Description of the task:
Word for word, restate the entries below, but exclude the images.

BEGIN

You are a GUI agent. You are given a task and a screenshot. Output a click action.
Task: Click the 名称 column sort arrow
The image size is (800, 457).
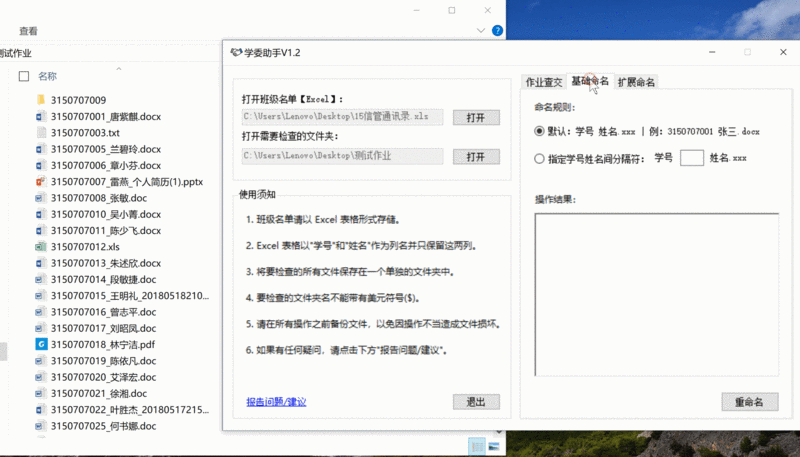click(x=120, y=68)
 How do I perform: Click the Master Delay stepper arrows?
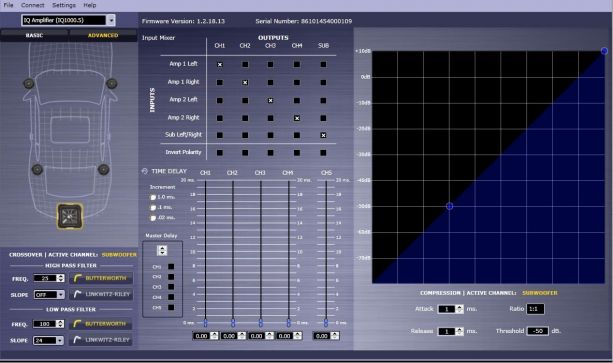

END

The completed task:
You are a GUI agent. You are given a task and a screenshot. Output a click action.
Task: Click the 名称 column sort arrow
The image size is (800, 457).
click(x=120, y=68)
 How do I perform: Click the Master Delay stepper arrows?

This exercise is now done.